**Stored data entries**.
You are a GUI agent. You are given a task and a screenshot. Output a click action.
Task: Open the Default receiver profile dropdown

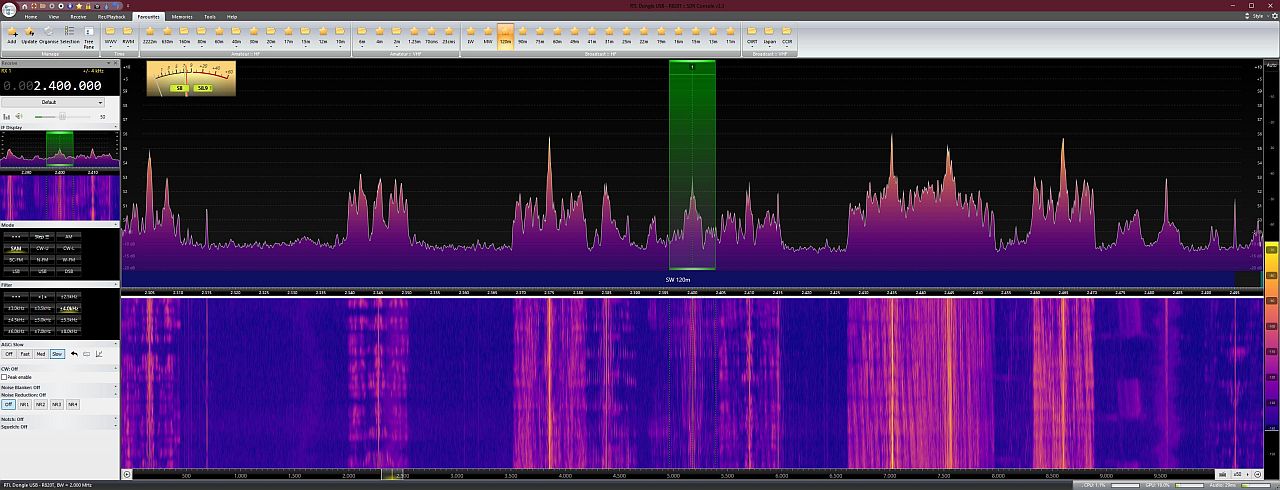tap(53, 102)
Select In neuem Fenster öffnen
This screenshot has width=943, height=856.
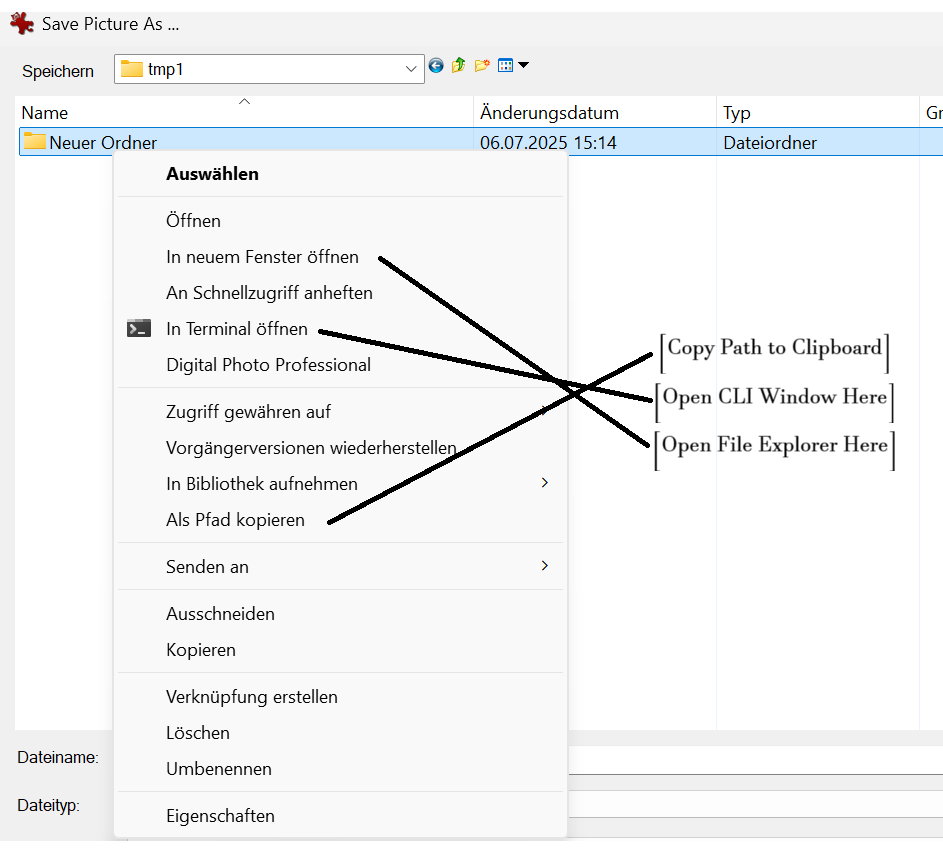click(x=262, y=257)
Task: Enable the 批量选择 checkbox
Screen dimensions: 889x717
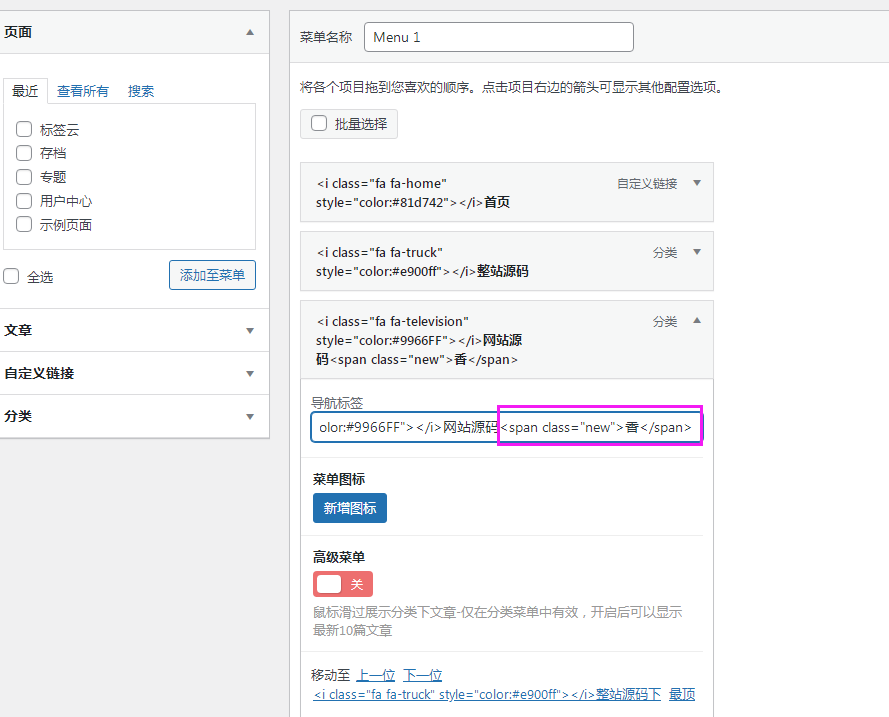Action: (319, 124)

**Work instructions**. Type out the data above again exactly as written, minus the images.

**Solution**.
You are a GUI agent. You are given a task and a screenshot. Output a click action.
Task: Open the Default receiver profile dropdown

tap(53, 102)
Select In neuem Fenster öffnen
This screenshot has width=943, height=856.
click(x=262, y=257)
Task: Enable the 批量选择 checkbox
Screen dimensions: 889x717
Action: (319, 124)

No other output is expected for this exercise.